嘘でしょう、と言うと、川原はため息をついた。

「他に好きなヤツいるみたい」

そう言って息を吐く姿は、憂いがあって、それはそれで女性の気持ちを掴んでしまいそうなものだった。

イケメンは何をしても一定の人気を得られるのだと思うと、すごい。


だけど、川原に見向きもしない人がいるんだ、と不思議な気がした。

思わずじっと川原を見ていると、話し終えた川原は体の向きを変えてじっと私を見た。


「ずっとその人に夢中だね。
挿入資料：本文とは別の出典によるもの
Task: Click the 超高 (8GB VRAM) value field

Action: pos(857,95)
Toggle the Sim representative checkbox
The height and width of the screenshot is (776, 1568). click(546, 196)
俺は」


相変わらずキッパリした態度だった。

だから、なんの宣言なんだって。

そう言いたいのに、うまく言えなくて私は視線を逸らす。



川原は新しくビールを空けて自分と私のグラスに注ぐと私を見た。

「じゃあ、水村の番」

「ええ?」

「俺の番は終わり」



確かに、少しだけ聞いたよ、今は川原に相手がいないって。

ずっと思っている相手がいるって。

だけどそれと比べて、私の話はつまらないけど。

なんの盛り上がりもない話だけど。


そう思ったけれど、つい、私は口を開いてしまった。



なんだか川原が話したのに、自分が話さないなんて負けた気がするからかもしれない。

それとも、なんとなく、自分の話を誰かに聞いてもらいたかっただけなのかもしれない。


それとも

全てこの美味しいお酒のせいかもしれない。


多分、私は酔っ払ってしまったのだ。


美味しいお酒と、この人に。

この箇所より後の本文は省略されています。